**Passage shown**
The contract is now down 10.8% just for this week.
As Jack Scoville at Price Futures noted, “the weaker petroleum futures make higher priced ethanol that much more expensive to blend and cuts demand.
“That makes more sugarcane available for processing into sugar” in countries such as Brazil, where many mills can process cane into either sweetener or biofuel.
In fact, in Brazil, state-controlled oil giant Petrobras cut fuel prices at refineries by R$0.16 per litre for gasoline, so putting downward pressure on prices of rival ethanol, while lowering diesel prices by R$0.125 per litre - a negative for values of biodiesel of feedstocks, ie vegetable oils, used to make it.
In Chicago, soyoil for May tanked 4.6% to 26.38 a pound, a fresh contract closing low, after palm oil for May overnight dropped 3.5% to 2,277 ringgit a tonne in Kuala Lumpur.
‘Who’s paying any attention?’
Cotton – an industrial ag, so lacking food crops’ defensive qualities, and one too a rival of the likes of polyester, so undermined by oil price weakness – was little protected either, and tumbled by 3.0% to 59.70 cents a pound in New York for May.
That took the lot back below 60 cents a pound for the first time in six months, with selling accelerating after the lot broke through technical resistance at the end-February low of 60.18 cents a pound.
US cotton export sales data for last week were actually excellent, at 484,229 running bales for upland - the highest figure since latest 2017.
Actual exports were decent too, at 424,633 running bales, if down more than 50,000 running bales week on week.

**Information shown**
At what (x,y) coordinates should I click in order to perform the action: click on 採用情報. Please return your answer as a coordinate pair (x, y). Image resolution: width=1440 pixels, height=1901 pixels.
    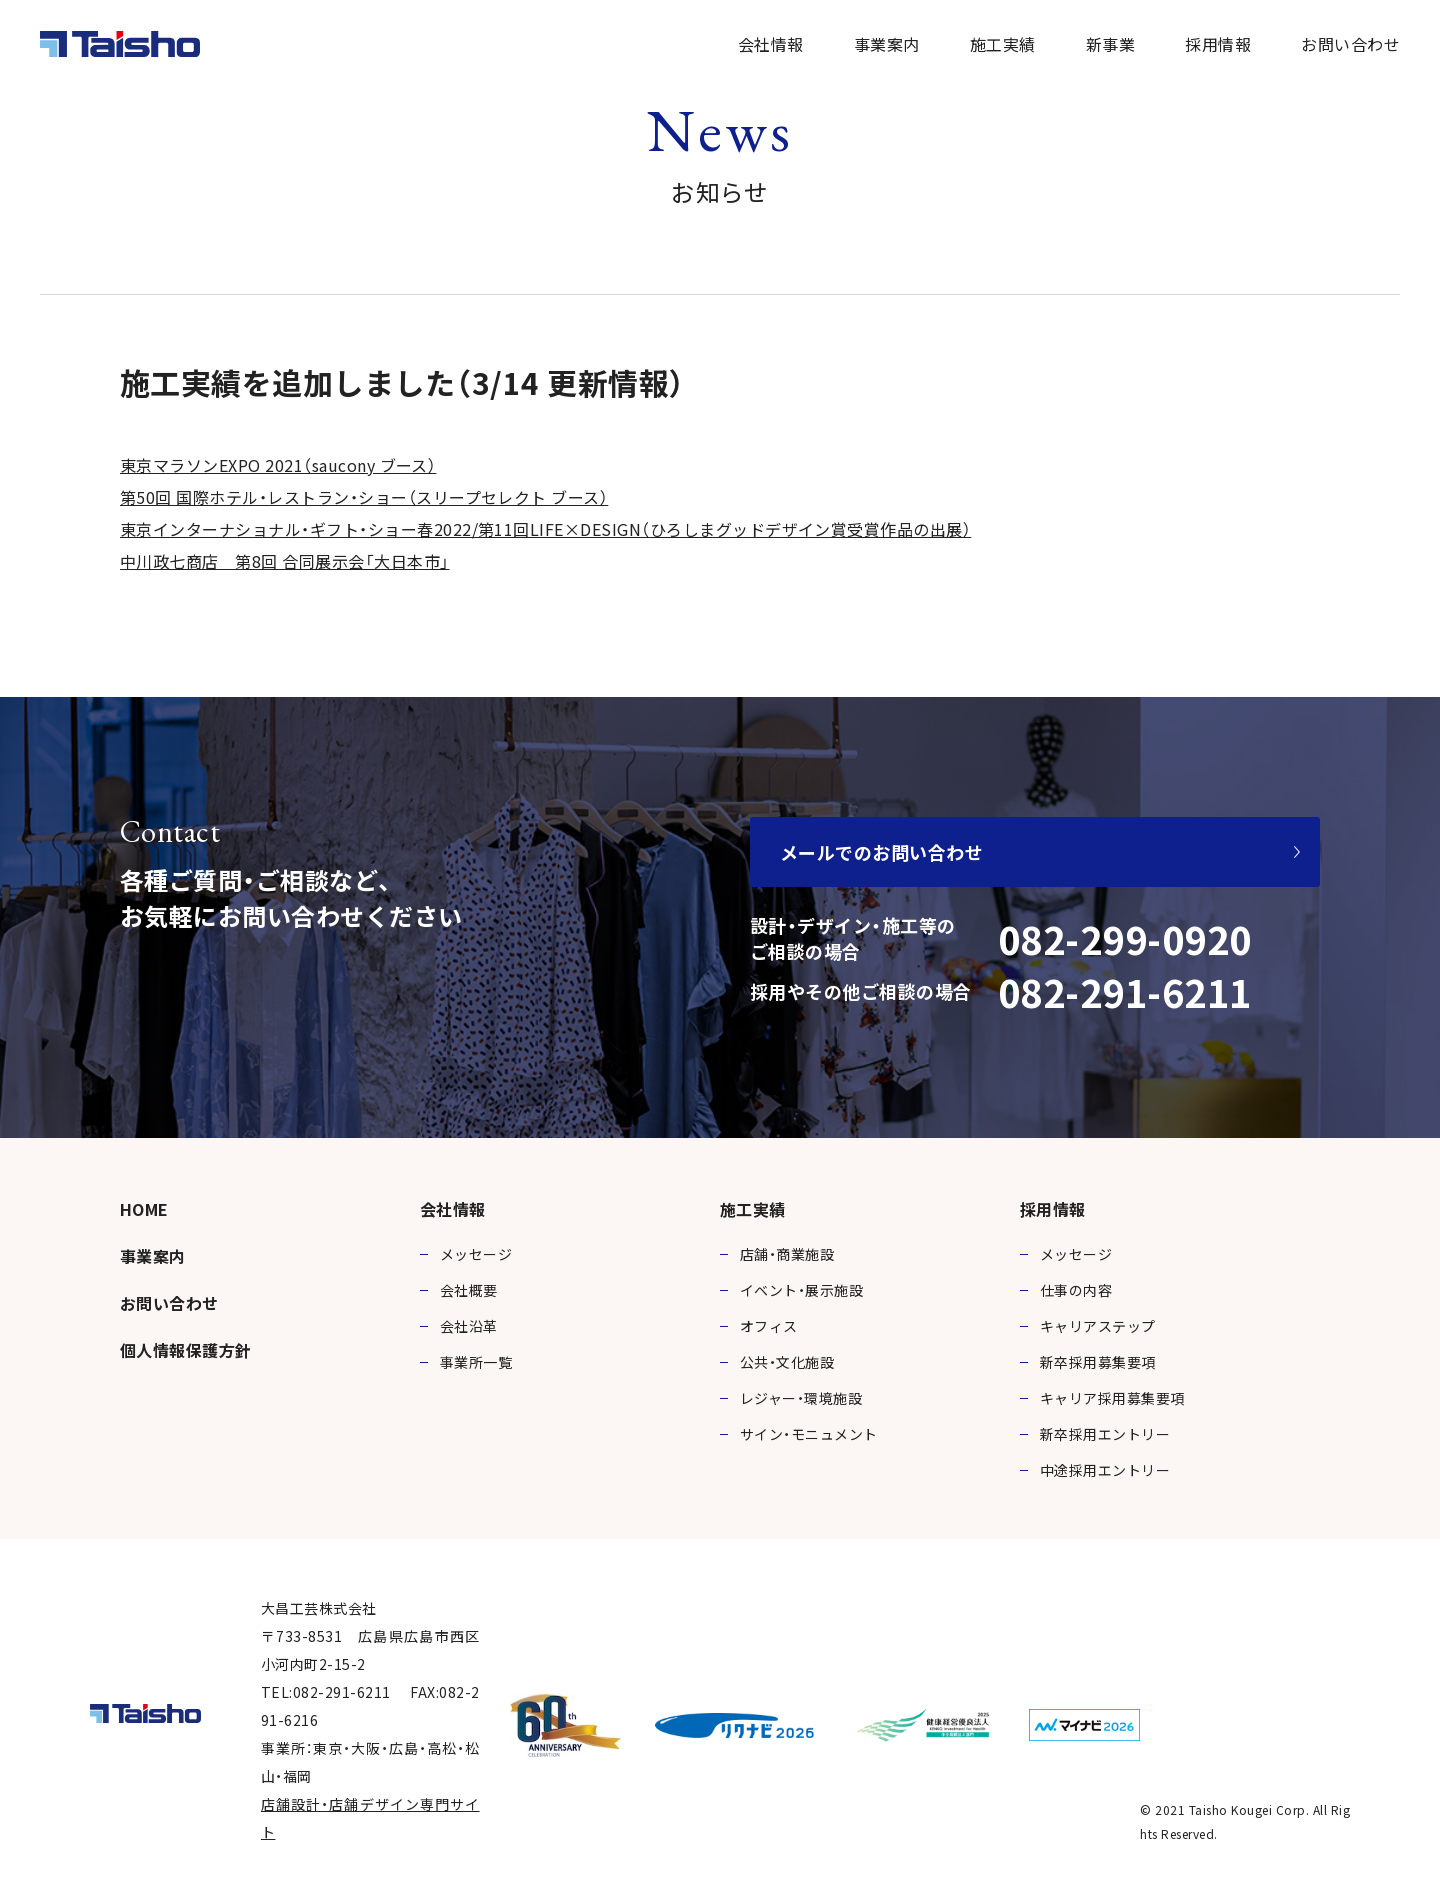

**Task to complete**
Reproduce the stretch of the commodity market report from "In Chicago, soyoil" through "cents a pound.". The lines are not needed for this work.

**Result below**
In Chicago, soyoil for May tanked 4.6% to 26.38 a pound, a fresh contract closing low, after palm oil for May overnight dropped 3.5% to 2,277 ringgit a tonne in Kuala Lumpur.
‘Who’s paying any attention?’
Cotton – an industrial ag, so lacking food crops’ defensive qualities, and one too a rival of the likes of polyester, so undermined by oil price weakness – was little protected either, and tumbled by 3.0% to 59.70 cents a pound in New York for May.
That took the lot back below 60 cents a pound for the first time in six months, with selling accelerating after the lot broke through technical resistance at the end-February low of 60.18 cents a pound.